Description of the task: For every line in the entries that contains "blue", show the whole line.

BEGIN Records shown

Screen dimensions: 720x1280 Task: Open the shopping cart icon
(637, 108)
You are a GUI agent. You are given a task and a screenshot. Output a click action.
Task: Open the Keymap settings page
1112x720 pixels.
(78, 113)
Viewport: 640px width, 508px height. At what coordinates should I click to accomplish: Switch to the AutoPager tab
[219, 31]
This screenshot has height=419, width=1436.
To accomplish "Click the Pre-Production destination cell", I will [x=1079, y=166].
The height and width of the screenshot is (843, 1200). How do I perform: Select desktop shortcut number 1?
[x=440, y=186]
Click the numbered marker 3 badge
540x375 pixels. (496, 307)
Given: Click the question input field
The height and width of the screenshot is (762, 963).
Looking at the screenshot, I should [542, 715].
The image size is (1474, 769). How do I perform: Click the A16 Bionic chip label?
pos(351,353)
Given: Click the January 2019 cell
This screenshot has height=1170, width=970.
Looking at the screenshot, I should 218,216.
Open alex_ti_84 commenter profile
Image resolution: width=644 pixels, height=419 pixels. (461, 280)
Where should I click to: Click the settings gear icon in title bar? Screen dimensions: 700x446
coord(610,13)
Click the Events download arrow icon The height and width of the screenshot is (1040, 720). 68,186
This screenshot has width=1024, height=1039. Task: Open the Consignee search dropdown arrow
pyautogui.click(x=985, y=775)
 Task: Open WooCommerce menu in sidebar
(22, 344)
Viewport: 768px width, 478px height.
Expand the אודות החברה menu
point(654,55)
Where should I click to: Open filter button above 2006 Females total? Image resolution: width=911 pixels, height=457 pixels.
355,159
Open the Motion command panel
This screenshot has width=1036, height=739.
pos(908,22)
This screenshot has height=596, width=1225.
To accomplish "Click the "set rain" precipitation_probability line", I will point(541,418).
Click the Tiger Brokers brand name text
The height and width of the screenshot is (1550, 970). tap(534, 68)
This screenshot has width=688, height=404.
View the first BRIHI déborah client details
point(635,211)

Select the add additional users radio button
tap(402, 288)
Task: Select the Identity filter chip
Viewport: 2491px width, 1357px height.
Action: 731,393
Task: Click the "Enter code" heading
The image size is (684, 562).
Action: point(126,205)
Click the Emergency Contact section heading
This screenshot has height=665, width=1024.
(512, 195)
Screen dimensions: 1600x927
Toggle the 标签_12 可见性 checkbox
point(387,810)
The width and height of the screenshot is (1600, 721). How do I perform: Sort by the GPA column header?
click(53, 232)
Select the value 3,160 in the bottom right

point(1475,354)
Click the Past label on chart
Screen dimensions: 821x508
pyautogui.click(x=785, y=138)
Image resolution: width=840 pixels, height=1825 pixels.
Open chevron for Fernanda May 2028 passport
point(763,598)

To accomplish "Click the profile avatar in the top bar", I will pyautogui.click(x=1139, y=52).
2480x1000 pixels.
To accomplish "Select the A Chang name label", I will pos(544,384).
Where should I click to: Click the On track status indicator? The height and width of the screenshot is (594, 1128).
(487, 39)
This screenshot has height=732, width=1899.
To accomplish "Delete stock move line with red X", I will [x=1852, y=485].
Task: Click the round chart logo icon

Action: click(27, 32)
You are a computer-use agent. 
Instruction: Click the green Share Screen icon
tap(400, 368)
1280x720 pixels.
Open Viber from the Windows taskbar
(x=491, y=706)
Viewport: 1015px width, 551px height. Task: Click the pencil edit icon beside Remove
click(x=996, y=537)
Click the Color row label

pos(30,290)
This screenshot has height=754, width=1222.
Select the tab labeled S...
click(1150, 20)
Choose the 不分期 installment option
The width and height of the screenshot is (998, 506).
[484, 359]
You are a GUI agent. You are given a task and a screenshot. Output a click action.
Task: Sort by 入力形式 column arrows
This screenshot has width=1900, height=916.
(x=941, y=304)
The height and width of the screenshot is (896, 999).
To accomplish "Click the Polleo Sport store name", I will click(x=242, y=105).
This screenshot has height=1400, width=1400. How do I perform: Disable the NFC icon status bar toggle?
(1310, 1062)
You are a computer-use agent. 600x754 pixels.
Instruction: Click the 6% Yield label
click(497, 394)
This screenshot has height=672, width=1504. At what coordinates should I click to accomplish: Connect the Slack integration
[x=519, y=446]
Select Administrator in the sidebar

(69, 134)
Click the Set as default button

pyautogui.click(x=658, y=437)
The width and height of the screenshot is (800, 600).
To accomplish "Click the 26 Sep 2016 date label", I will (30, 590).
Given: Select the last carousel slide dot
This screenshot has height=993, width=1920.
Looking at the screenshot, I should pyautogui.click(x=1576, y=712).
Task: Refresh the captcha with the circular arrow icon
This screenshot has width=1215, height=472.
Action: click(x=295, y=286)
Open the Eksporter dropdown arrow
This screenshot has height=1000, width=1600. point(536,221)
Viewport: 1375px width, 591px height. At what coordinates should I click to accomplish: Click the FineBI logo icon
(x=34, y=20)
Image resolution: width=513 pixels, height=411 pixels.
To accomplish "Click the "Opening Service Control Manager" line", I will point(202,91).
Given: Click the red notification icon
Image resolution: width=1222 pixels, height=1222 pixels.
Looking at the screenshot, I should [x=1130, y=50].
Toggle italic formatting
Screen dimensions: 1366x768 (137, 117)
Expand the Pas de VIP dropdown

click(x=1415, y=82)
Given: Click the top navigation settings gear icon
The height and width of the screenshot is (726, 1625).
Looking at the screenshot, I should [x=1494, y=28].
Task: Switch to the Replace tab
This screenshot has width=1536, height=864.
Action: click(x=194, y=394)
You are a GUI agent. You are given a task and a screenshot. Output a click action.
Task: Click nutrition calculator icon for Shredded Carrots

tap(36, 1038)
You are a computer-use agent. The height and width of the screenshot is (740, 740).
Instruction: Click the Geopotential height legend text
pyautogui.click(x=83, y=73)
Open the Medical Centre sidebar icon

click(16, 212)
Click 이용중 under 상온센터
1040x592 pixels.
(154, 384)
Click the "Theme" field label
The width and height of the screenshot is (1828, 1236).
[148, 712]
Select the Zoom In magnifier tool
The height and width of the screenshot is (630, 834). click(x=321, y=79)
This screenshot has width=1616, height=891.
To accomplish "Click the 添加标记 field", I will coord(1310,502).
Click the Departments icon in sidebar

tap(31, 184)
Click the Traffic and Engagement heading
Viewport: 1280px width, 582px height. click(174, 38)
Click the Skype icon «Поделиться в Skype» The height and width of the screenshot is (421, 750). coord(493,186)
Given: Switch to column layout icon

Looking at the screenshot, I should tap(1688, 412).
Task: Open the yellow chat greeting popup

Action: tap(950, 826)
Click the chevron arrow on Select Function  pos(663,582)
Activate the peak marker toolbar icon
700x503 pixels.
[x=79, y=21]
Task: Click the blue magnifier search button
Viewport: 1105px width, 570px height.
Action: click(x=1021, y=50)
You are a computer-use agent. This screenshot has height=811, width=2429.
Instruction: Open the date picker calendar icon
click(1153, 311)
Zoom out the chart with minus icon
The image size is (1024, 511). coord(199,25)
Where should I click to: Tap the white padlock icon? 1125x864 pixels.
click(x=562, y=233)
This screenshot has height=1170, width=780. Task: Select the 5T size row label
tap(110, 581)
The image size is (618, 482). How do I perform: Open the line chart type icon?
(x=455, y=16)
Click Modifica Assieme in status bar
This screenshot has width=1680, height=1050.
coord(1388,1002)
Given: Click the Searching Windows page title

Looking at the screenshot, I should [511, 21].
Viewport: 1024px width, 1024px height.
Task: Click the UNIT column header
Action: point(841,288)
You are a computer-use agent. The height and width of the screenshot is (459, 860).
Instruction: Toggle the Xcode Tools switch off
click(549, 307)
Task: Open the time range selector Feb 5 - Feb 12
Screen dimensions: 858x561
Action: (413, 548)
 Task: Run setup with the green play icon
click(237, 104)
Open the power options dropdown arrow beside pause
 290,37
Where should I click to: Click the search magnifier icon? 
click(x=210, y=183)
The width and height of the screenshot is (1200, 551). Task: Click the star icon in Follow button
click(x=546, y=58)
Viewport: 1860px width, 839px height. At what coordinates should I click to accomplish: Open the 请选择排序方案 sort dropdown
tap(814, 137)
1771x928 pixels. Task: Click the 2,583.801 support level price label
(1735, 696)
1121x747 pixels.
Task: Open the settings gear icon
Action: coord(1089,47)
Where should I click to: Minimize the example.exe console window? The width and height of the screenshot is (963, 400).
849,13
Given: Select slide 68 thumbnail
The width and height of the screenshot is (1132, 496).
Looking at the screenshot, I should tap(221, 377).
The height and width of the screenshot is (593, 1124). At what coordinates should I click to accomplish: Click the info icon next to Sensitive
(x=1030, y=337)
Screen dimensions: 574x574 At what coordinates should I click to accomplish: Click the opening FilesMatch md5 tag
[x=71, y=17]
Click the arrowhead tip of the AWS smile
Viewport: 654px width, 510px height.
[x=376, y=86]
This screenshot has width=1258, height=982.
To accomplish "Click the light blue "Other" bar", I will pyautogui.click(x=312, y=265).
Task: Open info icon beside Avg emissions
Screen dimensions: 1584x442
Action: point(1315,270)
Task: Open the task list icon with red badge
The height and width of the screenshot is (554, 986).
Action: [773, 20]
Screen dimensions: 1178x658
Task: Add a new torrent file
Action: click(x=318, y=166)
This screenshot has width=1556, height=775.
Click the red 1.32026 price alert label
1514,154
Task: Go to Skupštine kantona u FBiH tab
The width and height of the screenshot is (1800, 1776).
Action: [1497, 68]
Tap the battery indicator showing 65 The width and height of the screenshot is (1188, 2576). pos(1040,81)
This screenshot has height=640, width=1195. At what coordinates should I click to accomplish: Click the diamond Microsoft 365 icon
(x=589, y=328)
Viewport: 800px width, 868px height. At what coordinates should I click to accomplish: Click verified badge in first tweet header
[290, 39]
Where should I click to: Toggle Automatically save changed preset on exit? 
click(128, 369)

END Records shown

Your response:
Task: Click the blue magnifier search button
To accomplish "Click the light blue "Other" bar", I will pyautogui.click(x=312, y=265).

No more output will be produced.